Tracy returned to the message board the following day to elaborate:

“I bought a house with money I earned through working! Not sitting around with my hand out, waiting for someone to give me something, that I didn’t work for.

I didn’t sit around in public or low income housing, thinking that a better life was coming to me. I went out and took it and now I have it to an extent. I made it happen. I’m still making it happen.”

Tracy’s were undoubtedly the most racist comments from the bigoted boycotters. But overall I didn’t find the general tone of the boycott to be racist, merely ignorant and insensitive to the circumstances in the neighborhood. The boycotters don’t seem to appreciate the social and political history of Chicago’s Puerto Rican community, or understand why Humboldt Park has struggled with crises in education, economic development and crime for so long, and how the recent influx of higher-income newcomers could pose a threat to poorer, working-class residents and the decades-long effort at community building.

Evidently the boycotters are still shocked and upset that a group of longtime Puerto Rican residents were able to dislodge Riot Fest, the multimillion dollar music festival intent on returning to the park in September after last year’s event left $182,000 in damages that took months to repair. After Riot Fest owner Mike Petryshyn told DNAinfo in April he was “100 percent confident” the festival would stay in Humboldt Park, Riot Fest announced it was moving to Douglas Park in North Lawndale.

Riot Fest supporters, which the boycotters seem to be, argue that the festival was derailed by a small minority of noisy, “racist” Puerto Ricans. (The charge of racism stems from the fact that most of the Puerto Rican activists in Humboldt Park are pro-independence nationalists working to preserve their battered culture. Along those lines, Carol Ann defines an unwelcoming business as one that displays Humboldt Park No Se Vende signs or has “Jose Lopez signing autographs in back.”) But was Riot Fest truly foiled by such a small group of people? I doubt a politician as shrewd as Ald. Maldonado would side with such a small sliver of his constituency, even if he shares their puertorriqueñidad. From what I know about Chicago politics, elected officials will sell their souls before sacrificing their seats.

With Riot Fest now moved to Douglas Park, due in large part to Ald. Maldonado’s opposition, the pro-Riot Fest (dare I add anti-poor and anti-Puerto Rican?) gentrifiers are resolved to chuck Maldonado for an alderman who knows what time it is.

The boycotters may believe they’re following in the footsteps of heroic figures like Rosa Parks, whose brave refusal in 1955 led to a black boycott of buses in Montgomery, Alabama. In reality the residents boycotting Puerto Rican-owned business in Humboldt Park are more akin to the White Citizens’ Councils of the Jim Crow South that boycotted black-owned businesses and those supportive of desegregation. (The Councils lost their battle too.)

WHAT IS REQUIRED: Repeat word for word the portion of the Humboldt Park boycott piece starting at "The boycotters may" and ending at "their battle too.)".

SUPPLIED INFORMATION:
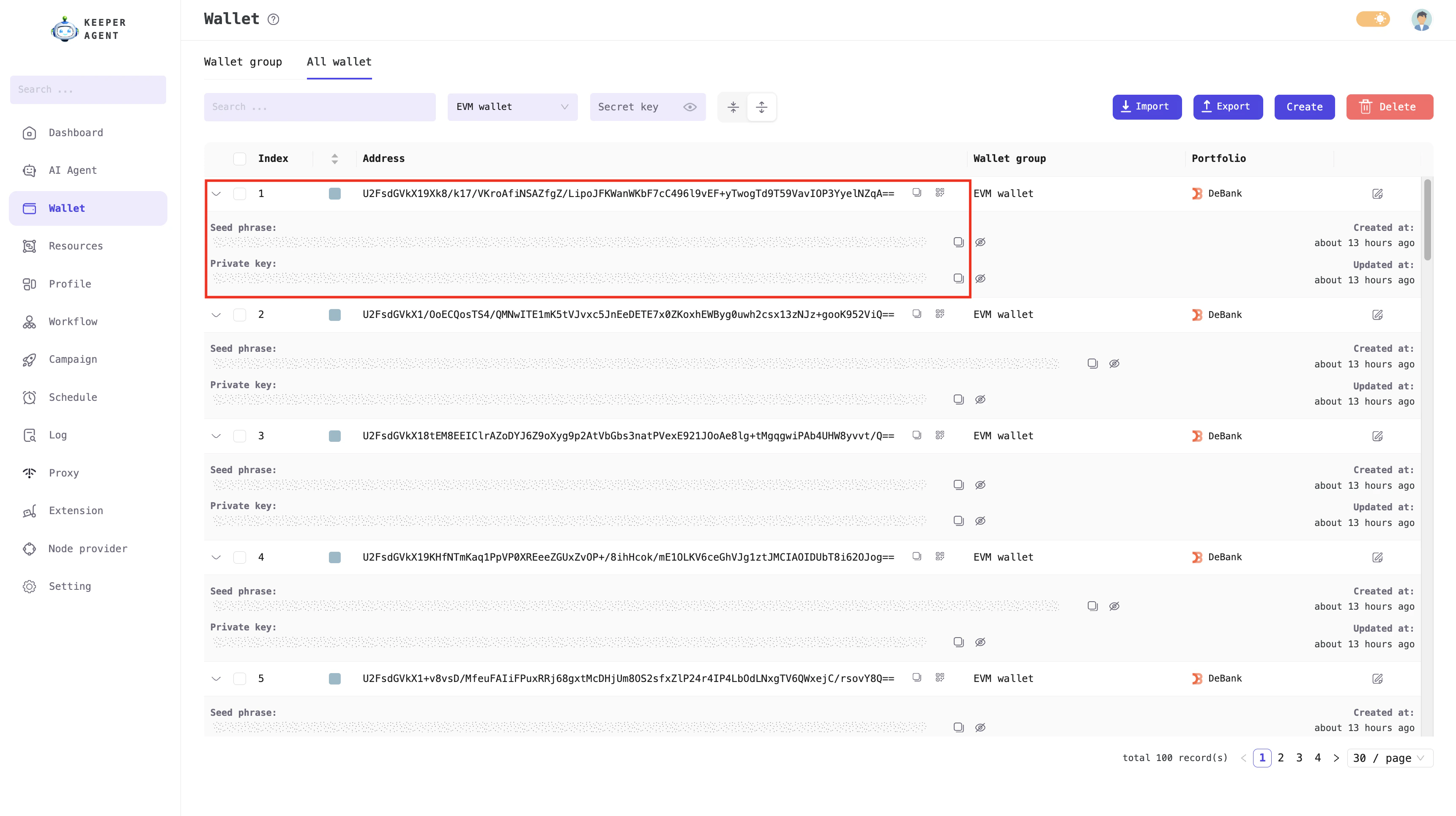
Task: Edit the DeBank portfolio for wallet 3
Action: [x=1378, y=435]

* * *

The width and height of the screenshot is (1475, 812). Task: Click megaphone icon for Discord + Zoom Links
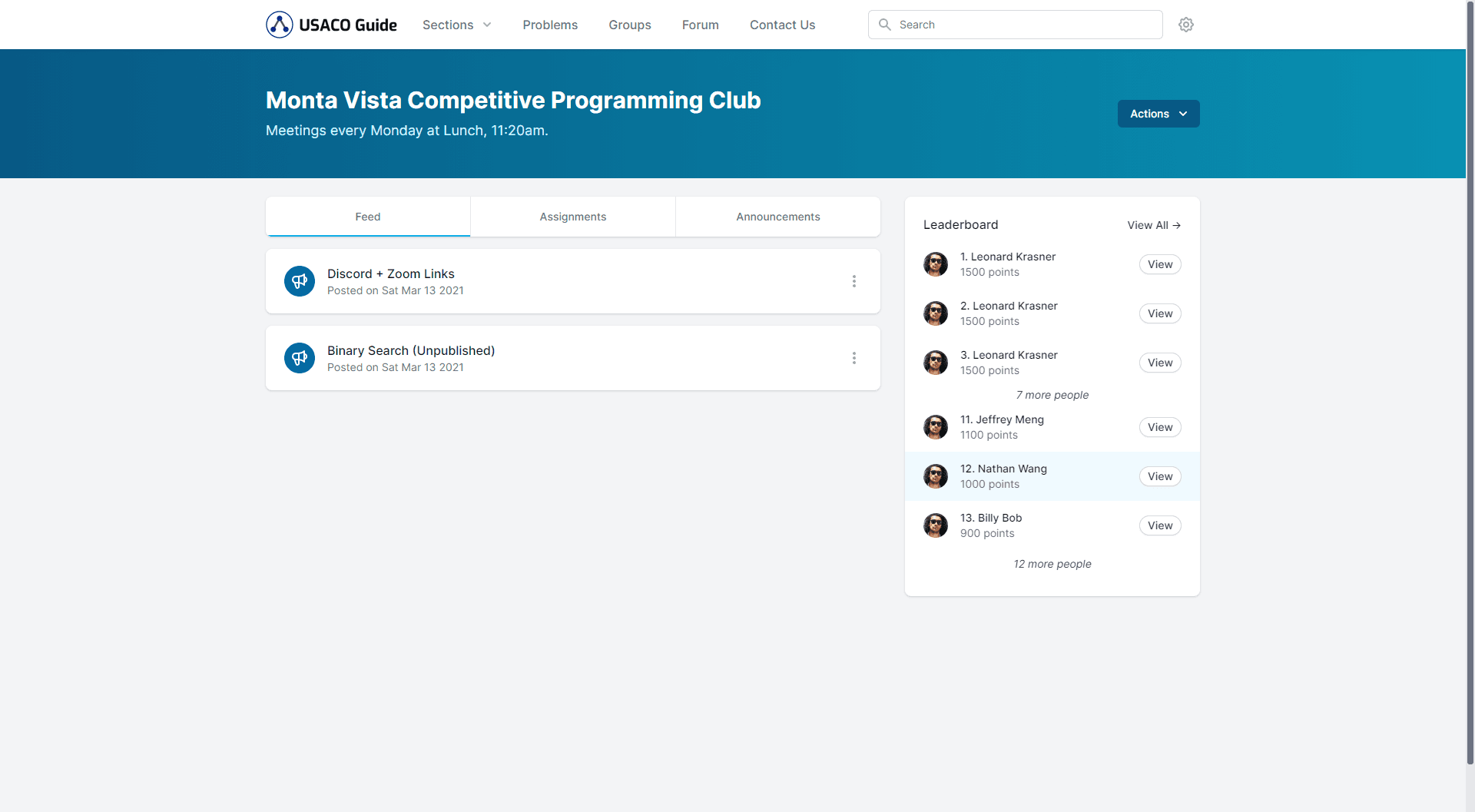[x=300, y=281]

EXERCISE ANSWER:
The boycotters may believe they’re following in the footsteps of heroic figures like Rosa Parks, whose brave refusal in 1955 led to a black boycott of buses in Montgomery, Alabama. In reality the residents boycotting Puerto Rican-owned business in Humboldt Park are more akin to the White Citizens’ Councils of the Jim Crow South that boycotted black-owned businesses and those supportive of desegregation. (The Councils lost their battle too.)